Institutional support can at times feel like a barrier but ultimately works to protect writers and editors—including from superiors

Babe.net isn’t the first modern publication to be run like a start-up in the interest of thin margins, venture dollars, and something like “synergy.” But in Davis’s telling, Babe.net is an almost cliché cautionary tale for the exploitation that can arise from this kind of approach. Institutional support can at times feel like a barrier (multiple rounds of editing, sometimes excruciatingly long legal review, etc.) but ultimately works to protect writers and editors, including from superiors behaving unprofessionally or, at worst, in a predatory fashion. Apart from the reported workplace infractions, it highlights the way irreverence without a unified mission and philosophy underpinning it can quickly fall apart—shitposting for the exercise of it, rather than truth-telling with voice—and can, in the worst cases, be self-immolating, even when there is a clear journalistic purpose.

It’s no surprise that Gawker, Jezebel’s former sister site, was an inspiration for an early iteration of Babe. (It’s also not surprising when Davis writes that its “new writers, with an average age of approximately 23″ had barely “heard of Gawker—much less did they know about its fall.”) Gawker, for all the ways it pioneered a certain style of blogging, had its own legacy of inequitable treatment of women; Jezebel, as the “women’s site,” was often ignored or left to proliferate on its own.
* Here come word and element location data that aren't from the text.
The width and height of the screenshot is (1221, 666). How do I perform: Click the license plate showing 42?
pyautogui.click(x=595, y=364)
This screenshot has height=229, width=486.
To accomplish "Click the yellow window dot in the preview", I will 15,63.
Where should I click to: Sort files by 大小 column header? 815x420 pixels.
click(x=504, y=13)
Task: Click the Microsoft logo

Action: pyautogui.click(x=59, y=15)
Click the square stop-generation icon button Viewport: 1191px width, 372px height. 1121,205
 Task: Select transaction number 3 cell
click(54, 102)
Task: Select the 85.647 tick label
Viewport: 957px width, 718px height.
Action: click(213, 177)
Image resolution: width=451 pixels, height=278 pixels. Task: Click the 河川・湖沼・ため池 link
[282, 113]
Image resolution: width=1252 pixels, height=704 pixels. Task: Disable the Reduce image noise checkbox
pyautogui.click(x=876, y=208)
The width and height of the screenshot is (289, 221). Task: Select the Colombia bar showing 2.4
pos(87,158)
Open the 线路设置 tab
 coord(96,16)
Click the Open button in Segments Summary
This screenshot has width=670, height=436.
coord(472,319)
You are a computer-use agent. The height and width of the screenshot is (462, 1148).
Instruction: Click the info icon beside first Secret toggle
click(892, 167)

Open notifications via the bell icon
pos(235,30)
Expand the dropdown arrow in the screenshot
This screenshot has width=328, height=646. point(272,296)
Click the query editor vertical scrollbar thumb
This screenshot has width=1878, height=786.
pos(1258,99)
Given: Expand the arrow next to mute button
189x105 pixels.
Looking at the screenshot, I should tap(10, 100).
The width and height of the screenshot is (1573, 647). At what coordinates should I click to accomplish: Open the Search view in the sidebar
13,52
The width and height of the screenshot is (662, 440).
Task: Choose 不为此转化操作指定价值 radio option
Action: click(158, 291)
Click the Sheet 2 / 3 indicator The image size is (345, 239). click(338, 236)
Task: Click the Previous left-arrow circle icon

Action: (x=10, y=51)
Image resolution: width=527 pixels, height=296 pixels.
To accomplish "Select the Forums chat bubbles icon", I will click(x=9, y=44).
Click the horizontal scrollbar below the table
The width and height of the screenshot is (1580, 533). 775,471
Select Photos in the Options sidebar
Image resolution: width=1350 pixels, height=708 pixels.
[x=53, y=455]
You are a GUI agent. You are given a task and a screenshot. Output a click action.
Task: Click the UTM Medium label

But it’s also a myth that Gawker Media’s lack of boundaries were what allowed it to become influential; at its best, its tone was (and is, in its various iterations) a function of the reporting and deep interrogation that fueled it, its irreverence aimed more broadly at systems and privilege rather than the perceived notion of hearing oneself talk or simply being an asshole. The objective of punching up and even calling out well-networked bullshit, is imperative, and one that the best journalists, as they stake out their careers, maintain. Such voices will always require the infrastructure to nurture them—to allow them to take bold, defiant stances—and unfortunately infrastructure is often the first thing to go, especially when women’s work is at stake.